Privacy Cryptocurrency Beam Experiences Blockchain Stoppage

[ad_2][ad_1]

To update (14:04 UTC, 21 January 2019): Beam has now announced: "The correction was performed on Github, we will carry out additional tests, we will release the tracks in the next few hours, thank you for your patience."

His page GutHub places the error in a bug that concerns the "generation of improper blocks when cutting old new UTXOs".

The Beam cryptocurrency, recently released on privacy, reported this morning that its blockchain is going through technical difficulties.

Beam announced information on his official Twitter account on Monday, saying his network "stopped at block 25709" and was investigating the matter.

In the last hour, the project tweeted an update saying:

"Identified and solved problem found .The funds are safe. Committed to GitHub in the next hour." Binary and detailed Post-mortem later today. "Thank you for your patience and stay tuned."

At its January launch, Beam became the first cryptocurrency based on Mimblewimble, a protocol that makes transactions confidential and practically untraceable.

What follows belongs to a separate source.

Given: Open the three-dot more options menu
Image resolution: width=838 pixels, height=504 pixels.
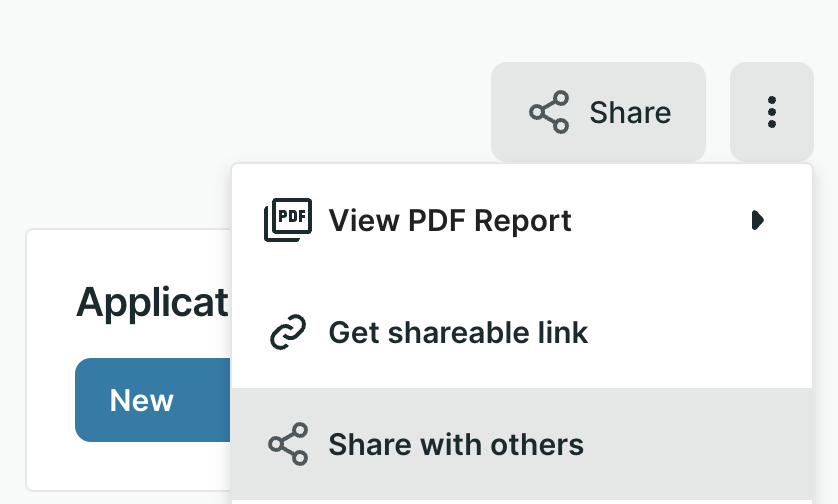Looking at the screenshot, I should pos(771,112).

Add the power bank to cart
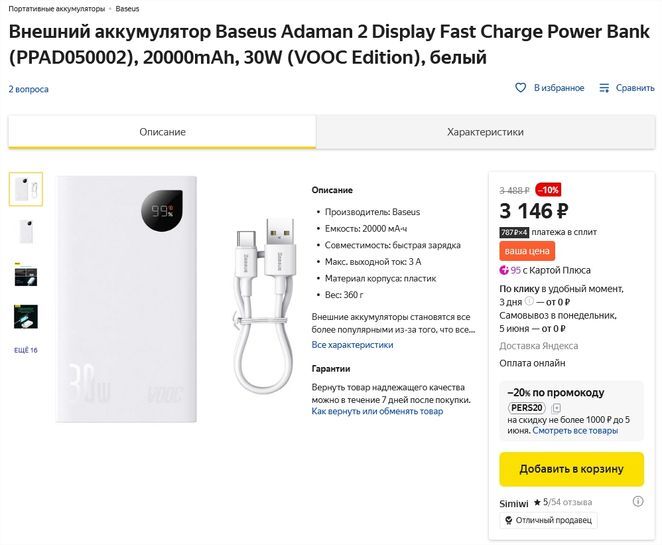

Since then, however, Beam has faced some technical problems. On January 9th, the team discovered a "critical vulnerability" in his software wallet and asked users to immediately uninstall the app wallet and download a patch version from their website again.

While the critical bug was fixed, could have endangered user funds by allowing attackers to change transactions and subsequently send funds directly into their wallet, the Beam developers said at the time.

Last week, a second privacy cryptocurrency based on Mimblewimble – Grin – also he went live. While he saw above interest From cypherpunks, sources told CoinDesk that several VC funds were planning to extract cryptography.